Quick Choices: The Mathematical Strategies of Decision Making

New research unveils the mathematical principles that explain how our inherent biases and additional information shape our decision-making processes.

A recent study conducted by a professor from Florida State University and their colleagues sheds light on the mathematics that influences how our initial inclinations and further information impact our choices.

The research demonstrates that when people make decisions quickly, they are more likely to be swayed by their initial biases—essentially a tendency towards preferring one of the options available. On the other hand, if decision-makers take their time to gather more information, their conclusions tend to be less biased. The findings were published today in Physical Review E.

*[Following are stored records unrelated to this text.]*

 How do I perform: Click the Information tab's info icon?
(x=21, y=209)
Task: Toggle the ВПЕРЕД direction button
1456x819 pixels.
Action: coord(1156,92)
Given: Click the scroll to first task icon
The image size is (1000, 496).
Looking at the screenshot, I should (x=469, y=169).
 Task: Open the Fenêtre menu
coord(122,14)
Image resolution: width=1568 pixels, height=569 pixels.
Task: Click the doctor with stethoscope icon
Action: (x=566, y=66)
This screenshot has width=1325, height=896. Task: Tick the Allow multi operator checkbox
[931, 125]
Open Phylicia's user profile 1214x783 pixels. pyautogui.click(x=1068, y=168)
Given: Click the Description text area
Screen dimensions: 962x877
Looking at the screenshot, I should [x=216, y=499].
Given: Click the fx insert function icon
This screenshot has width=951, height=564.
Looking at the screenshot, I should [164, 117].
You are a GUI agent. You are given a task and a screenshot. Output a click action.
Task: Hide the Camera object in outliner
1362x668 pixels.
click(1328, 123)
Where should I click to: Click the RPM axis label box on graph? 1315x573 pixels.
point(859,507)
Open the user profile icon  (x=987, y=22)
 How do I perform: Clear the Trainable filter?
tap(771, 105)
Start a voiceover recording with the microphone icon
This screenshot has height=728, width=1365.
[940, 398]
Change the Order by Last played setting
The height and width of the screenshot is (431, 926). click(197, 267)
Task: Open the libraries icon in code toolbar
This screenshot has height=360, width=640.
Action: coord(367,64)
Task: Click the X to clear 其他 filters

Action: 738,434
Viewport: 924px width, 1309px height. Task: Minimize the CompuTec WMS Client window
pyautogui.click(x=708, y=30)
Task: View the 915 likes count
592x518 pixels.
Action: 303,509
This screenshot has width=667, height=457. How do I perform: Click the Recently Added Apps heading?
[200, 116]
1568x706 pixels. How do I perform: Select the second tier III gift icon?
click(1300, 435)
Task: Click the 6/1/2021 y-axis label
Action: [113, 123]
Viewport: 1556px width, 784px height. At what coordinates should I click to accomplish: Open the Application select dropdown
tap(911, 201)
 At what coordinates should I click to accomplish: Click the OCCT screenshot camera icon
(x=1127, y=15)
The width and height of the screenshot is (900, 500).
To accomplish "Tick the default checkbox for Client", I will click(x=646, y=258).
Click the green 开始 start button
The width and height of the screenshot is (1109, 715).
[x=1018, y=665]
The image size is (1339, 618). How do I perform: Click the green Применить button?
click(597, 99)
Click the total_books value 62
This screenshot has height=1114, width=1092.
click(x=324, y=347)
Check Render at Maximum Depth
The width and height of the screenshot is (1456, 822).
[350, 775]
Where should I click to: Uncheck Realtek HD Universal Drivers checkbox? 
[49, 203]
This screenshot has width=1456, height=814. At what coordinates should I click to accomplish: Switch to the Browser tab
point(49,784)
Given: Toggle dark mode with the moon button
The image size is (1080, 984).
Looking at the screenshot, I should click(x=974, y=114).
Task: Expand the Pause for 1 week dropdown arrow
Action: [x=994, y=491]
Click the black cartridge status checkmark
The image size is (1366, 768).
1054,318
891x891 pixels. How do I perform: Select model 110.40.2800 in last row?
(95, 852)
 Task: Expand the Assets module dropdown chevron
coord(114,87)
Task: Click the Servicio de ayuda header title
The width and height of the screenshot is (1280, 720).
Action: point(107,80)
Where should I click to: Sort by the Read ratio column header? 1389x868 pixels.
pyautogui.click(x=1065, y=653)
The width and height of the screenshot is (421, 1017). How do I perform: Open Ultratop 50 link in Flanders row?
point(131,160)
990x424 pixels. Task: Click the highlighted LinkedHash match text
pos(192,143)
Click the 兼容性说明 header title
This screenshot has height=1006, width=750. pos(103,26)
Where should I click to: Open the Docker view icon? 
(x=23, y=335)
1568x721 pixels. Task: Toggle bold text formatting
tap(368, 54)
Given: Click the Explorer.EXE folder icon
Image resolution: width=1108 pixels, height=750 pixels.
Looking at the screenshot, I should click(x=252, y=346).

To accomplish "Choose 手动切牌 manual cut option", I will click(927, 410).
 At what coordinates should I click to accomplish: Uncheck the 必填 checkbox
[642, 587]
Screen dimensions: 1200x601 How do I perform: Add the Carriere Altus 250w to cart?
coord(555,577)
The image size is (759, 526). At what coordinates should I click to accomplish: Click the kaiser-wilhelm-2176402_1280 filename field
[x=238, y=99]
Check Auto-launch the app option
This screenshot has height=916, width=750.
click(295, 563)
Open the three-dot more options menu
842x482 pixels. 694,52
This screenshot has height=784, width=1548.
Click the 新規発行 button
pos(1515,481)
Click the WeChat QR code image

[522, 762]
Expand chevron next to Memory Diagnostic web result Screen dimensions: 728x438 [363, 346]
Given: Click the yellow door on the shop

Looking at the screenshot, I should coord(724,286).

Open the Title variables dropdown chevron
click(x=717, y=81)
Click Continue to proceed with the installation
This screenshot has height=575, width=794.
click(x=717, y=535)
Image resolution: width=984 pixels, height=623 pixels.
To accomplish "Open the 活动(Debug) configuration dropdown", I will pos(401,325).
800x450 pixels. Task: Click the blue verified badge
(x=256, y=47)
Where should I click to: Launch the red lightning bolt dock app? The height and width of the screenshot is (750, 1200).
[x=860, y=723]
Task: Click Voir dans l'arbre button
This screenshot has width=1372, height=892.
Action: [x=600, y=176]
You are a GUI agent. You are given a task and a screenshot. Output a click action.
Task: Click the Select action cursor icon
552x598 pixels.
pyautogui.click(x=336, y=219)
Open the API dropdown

“While the main outcome seems somewhat instinctive, the mathematical methods we used to validate this finding were quite complex,” explained co-author Bhargav Karamched, an assistant professor in FSU’s Department of Mathematics and the Institute of Molecular Biophysics. “We observed that the first person to decide in a group tends to follow a nearly straight path in their reasoning, while the last person often wavers, weighing different options for a while before reaching a conclusion. Despite each individual’s belief model being essentially the same except for their initial bias, the patterns of decision-making and statistics are distinctly different for each person.”

The research team created a mathematical model to simulate a group of decision-makers who must choose between a correct conclusion and an incorrect one. The model assumed that each participant was acting based on rationality, meaning they relied on their innate biases and the information available, rather than being influenced by the choices of others in the group.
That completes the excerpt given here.